Stored items
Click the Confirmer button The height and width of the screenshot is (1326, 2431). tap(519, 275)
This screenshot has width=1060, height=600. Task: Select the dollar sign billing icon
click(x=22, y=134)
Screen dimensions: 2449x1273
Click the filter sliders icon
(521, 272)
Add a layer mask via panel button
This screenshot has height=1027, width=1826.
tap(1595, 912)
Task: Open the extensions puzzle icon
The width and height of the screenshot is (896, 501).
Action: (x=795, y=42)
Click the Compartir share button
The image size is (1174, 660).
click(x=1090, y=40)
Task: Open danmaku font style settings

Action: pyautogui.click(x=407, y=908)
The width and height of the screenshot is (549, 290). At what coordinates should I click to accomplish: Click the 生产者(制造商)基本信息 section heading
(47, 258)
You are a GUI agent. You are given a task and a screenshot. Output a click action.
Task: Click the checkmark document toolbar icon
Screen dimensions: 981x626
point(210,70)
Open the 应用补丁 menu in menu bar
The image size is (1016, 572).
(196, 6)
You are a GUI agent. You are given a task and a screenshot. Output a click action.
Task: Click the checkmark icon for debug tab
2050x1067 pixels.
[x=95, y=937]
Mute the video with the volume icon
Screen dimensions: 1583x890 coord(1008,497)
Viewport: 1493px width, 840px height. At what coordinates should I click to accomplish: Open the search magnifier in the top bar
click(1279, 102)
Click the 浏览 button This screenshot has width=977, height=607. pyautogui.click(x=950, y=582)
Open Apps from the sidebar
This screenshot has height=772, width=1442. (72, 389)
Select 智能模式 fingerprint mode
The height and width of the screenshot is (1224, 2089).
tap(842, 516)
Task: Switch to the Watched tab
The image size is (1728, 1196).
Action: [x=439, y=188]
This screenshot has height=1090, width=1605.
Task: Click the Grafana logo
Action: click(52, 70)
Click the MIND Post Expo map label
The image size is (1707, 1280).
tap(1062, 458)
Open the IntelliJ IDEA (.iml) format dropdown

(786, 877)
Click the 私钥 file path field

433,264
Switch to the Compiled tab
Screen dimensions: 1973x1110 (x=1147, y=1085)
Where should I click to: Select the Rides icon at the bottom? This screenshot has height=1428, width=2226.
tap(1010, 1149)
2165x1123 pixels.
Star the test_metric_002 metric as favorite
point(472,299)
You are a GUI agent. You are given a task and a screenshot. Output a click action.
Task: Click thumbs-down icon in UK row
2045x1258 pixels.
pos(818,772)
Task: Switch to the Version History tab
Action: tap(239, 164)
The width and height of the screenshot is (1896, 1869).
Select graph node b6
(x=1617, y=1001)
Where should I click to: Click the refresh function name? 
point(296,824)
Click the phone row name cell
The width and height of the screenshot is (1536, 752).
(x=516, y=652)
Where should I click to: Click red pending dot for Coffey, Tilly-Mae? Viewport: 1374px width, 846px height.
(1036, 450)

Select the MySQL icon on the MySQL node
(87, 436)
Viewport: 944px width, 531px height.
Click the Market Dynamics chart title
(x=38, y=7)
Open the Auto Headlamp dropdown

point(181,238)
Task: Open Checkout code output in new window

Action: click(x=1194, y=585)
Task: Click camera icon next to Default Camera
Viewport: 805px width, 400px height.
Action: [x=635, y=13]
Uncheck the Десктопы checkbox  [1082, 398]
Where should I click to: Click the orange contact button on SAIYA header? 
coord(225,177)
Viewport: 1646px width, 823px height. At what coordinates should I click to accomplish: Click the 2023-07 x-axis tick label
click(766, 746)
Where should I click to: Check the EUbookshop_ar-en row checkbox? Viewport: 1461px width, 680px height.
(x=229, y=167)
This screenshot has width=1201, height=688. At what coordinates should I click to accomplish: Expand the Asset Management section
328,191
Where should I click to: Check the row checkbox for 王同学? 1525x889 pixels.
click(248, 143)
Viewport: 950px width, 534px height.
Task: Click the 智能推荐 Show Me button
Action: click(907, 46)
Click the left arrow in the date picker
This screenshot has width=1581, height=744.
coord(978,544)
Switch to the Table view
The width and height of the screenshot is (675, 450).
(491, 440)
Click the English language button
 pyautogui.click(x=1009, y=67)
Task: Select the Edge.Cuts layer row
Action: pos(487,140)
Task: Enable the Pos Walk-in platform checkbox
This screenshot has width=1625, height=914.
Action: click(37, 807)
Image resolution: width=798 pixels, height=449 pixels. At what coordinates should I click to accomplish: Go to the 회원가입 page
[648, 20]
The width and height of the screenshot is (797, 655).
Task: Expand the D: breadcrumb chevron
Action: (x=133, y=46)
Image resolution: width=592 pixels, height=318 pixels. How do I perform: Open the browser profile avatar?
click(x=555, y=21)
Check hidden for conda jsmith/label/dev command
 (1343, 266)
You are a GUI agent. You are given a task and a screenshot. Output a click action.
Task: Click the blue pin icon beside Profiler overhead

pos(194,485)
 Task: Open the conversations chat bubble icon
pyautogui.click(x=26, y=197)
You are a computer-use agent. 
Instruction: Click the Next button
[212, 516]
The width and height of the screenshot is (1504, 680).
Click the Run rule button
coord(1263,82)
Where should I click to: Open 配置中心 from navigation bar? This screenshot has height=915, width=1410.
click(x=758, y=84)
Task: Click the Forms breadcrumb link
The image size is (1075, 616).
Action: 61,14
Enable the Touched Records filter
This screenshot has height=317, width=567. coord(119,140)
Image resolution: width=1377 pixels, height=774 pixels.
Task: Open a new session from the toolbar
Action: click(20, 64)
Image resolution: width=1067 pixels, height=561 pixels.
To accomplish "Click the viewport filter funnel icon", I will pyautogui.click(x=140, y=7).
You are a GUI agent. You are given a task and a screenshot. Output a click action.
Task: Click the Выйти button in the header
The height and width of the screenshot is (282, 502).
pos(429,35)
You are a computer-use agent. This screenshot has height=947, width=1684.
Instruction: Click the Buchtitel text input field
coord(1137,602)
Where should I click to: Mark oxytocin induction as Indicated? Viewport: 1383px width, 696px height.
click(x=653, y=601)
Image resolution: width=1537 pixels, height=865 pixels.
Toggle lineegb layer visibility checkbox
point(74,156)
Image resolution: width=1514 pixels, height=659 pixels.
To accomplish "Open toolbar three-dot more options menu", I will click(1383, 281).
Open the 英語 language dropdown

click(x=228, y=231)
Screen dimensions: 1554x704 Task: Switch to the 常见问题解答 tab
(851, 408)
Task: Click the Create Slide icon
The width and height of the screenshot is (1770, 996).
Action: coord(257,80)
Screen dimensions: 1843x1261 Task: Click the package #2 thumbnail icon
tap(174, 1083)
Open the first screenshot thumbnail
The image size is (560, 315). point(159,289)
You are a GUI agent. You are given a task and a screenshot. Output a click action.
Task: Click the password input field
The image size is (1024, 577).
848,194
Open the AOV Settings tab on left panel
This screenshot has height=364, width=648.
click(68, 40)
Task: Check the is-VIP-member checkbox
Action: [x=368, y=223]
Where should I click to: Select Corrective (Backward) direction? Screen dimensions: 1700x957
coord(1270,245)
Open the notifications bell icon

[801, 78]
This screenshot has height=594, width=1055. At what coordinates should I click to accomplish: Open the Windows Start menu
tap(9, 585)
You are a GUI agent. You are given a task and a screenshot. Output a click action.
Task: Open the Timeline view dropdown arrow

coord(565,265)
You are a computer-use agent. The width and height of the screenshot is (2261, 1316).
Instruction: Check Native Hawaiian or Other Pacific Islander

WORK ORDER — Return every line of the data unchanged.

ANSWER SECTION —
Click the Confirmer button The height and width of the screenshot is (1326, 2431). tap(519, 275)
This screenshot has width=1060, height=600. Task: Select the dollar sign billing icon
click(x=22, y=134)
Screen dimensions: 2449x1273
Click the filter sliders icon
(521, 272)
Add a layer mask via panel button
This screenshot has height=1027, width=1826.
tap(1595, 912)
Task: Open the extensions puzzle icon
The width and height of the screenshot is (896, 501).
Action: (x=795, y=42)
Click the Compartir share button
The image size is (1174, 660).
click(x=1090, y=40)
Task: Open danmaku font style settings

Action: pyautogui.click(x=407, y=908)
The width and height of the screenshot is (549, 290). At what coordinates should I click to accomplish: Click the 生产者(制造商)基本信息 section heading
(47, 258)
You are a GUI agent. You are given a task and a screenshot. Output a click action.
Task: Click the checkmark document toolbar icon
Screen dimensions: 981x626
point(210,70)
Open the 应用补丁 menu in menu bar
The image size is (1016, 572).
(196, 6)
You are a GUI agent. You are given a task and a screenshot. Output a click action.
Task: Click the checkmark icon for debug tab
2050x1067 pixels.
[x=95, y=937]
Mute the video with the volume icon
Screen dimensions: 1583x890 coord(1008,497)
Viewport: 1493px width, 840px height. At what coordinates should I click to accomplish: Open the search magnifier in the top bar
click(1279, 102)
Click the 浏览 button This screenshot has width=977, height=607. pyautogui.click(x=950, y=582)
Open Apps from the sidebar
This screenshot has height=772, width=1442. (72, 389)
Select 智能模式 fingerprint mode
The height and width of the screenshot is (1224, 2089).
tap(842, 516)
Task: Switch to the Watched tab
The image size is (1728, 1196).
Action: [x=439, y=188]
This screenshot has height=1090, width=1605.
Task: Click the Grafana logo
Action: click(52, 70)
Click the MIND Post Expo map label
The image size is (1707, 1280).
tap(1062, 458)
Open the IntelliJ IDEA (.iml) format dropdown

(786, 877)
Click the 私钥 file path field

433,264
Switch to the Compiled tab
Screen dimensions: 1973x1110 (x=1147, y=1085)
Where should I click to: Select the Rides icon at the bottom? This screenshot has height=1428, width=2226.
tap(1010, 1149)
2165x1123 pixels.
Star the test_metric_002 metric as favorite
point(472,299)
You are a GUI agent. You are given a task and a screenshot. Output a click action.
Task: Click thumbs-down icon in UK row
2045x1258 pixels.
pos(818,772)
Task: Switch to the Version History tab
Action: tap(239, 164)
The width and height of the screenshot is (1896, 1869).
Select graph node b6
(x=1617, y=1001)
Where should I click to: Click the refresh function name? 
point(296,824)
Click the phone row name cell
The width and height of the screenshot is (1536, 752).
(x=516, y=652)
Where should I click to: Click red pending dot for Coffey, Tilly-Mae? Viewport: 1374px width, 846px height.
(1036, 450)

Select the MySQL icon on the MySQL node
(87, 436)
Viewport: 944px width, 531px height.
Click the Market Dynamics chart title
(x=38, y=7)
Open the Auto Headlamp dropdown

point(181,238)
Task: Open Checkout code output in new window

Action: click(x=1194, y=585)
Task: Click camera icon next to Default Camera
Viewport: 805px width, 400px height.
Action: [x=635, y=13]
Uncheck the Десктопы checkbox  [1082, 398]
Where should I click to: Click the orange contact button on SAIYA header? 
coord(225,177)
Viewport: 1646px width, 823px height. At what coordinates should I click to accomplish: Click the 2023-07 x-axis tick label
click(766, 746)
Where should I click to: Check the EUbookshop_ar-en row checkbox? Viewport: 1461px width, 680px height.
(x=229, y=167)
This screenshot has width=1201, height=688. At what coordinates should I click to accomplish: Expand the Asset Management section
328,191
Where should I click to: Check the row checkbox for 王同学? 1525x889 pixels.
click(248, 143)
Viewport: 950px width, 534px height.
Task: Click the 智能推荐 Show Me button
Action: click(907, 46)
Click the left arrow in the date picker
This screenshot has width=1581, height=744.
coord(978,544)
Switch to the Table view
The width and height of the screenshot is (675, 450).
(491, 440)
Click the English language button
 pyautogui.click(x=1009, y=67)
Task: Select the Edge.Cuts layer row
Action: pos(487,140)
Task: Enable the Pos Walk-in platform checkbox
This screenshot has width=1625, height=914.
Action: click(37, 807)
Image resolution: width=798 pixels, height=449 pixels. At what coordinates should I click to accomplish: Go to the 회원가입 page
[648, 20]
The width and height of the screenshot is (797, 655).
Task: Expand the D: breadcrumb chevron
Action: (x=133, y=46)
Image resolution: width=592 pixels, height=318 pixels. How do I perform: Open the browser profile avatar?
click(x=555, y=21)
Check hidden for conda jsmith/label/dev command
 (1343, 266)
You are a GUI agent. You are given a task and a screenshot. Output a click action.
Task: Click the blue pin icon beside Profiler overhead

pos(194,485)
 Task: Open the conversations chat bubble icon
pyautogui.click(x=26, y=197)
You are a computer-use agent. 
Instruction: Click the Next button
[212, 516]
The width and height of the screenshot is (1504, 680).
Click the Run rule button
coord(1263,82)
Where should I click to: Open 配置中心 from navigation bar? This screenshot has height=915, width=1410.
click(x=758, y=84)
Task: Click the Forms breadcrumb link
The image size is (1075, 616).
Action: 61,14
Enable the Touched Records filter
This screenshot has height=317, width=567. coord(119,140)
Image resolution: width=1377 pixels, height=774 pixels.
Task: Open a new session from the toolbar
Action: click(20, 64)
Image resolution: width=1067 pixels, height=561 pixels.
To accomplish "Click the viewport filter funnel icon", I will pyautogui.click(x=140, y=7).
You are a GUI agent. You are given a task and a screenshot. Output a click action.
Task: Click the Выйти button in the header
The height and width of the screenshot is (282, 502).
pos(429,35)
You are a computer-use agent. This screenshot has height=947, width=1684.
Instruction: Click the Buchtitel text input field
coord(1137,602)
Where should I click to: Mark oxytocin induction as Indicated? Viewport: 1383px width, 696px height.
click(x=653, y=601)
Image resolution: width=1537 pixels, height=865 pixels.
Toggle lineegb layer visibility checkbox
point(74,156)
Image resolution: width=1514 pixels, height=659 pixels.
To accomplish "Open toolbar three-dot more options menu", I will click(1383, 281).
Open the 英語 language dropdown

click(x=228, y=231)
Screen dimensions: 1554x704 Task: Switch to the 常见问题解答 tab
(851, 408)
Task: Click the Create Slide icon
The width and height of the screenshot is (1770, 996).
Action: coord(257,80)
Screen dimensions: 1843x1261 Task: Click the package #2 thumbnail icon
tap(174, 1083)
Open the first screenshot thumbnail
The image size is (560, 315). point(159,289)
You are a GUI agent. You are given a task and a screenshot. Output a click action.
Task: Click the password input field
The image size is (1024, 577).
848,194
Open the AOV Settings tab on left panel
This screenshot has height=364, width=648.
click(68, 40)
Task: Check the is-VIP-member checkbox
Action: [x=368, y=223]
Where should I click to: Select Corrective (Backward) direction? Screen dimensions: 1700x957
coord(1270,245)
Open the notifications bell icon

[801, 78]
This screenshot has height=594, width=1055. At what coordinates should I click to accomplish: Open the Windows Start menu
tap(9, 585)
You are a GUI agent. You are given a task and a screenshot. Output a click action.
Task: Open the Timeline view dropdown arrow

coord(565,265)
You are a computer-use agent. The width and height of the screenshot is (2261, 1316).
Instruction: Check Native Hawaiian or Other Pacific Islander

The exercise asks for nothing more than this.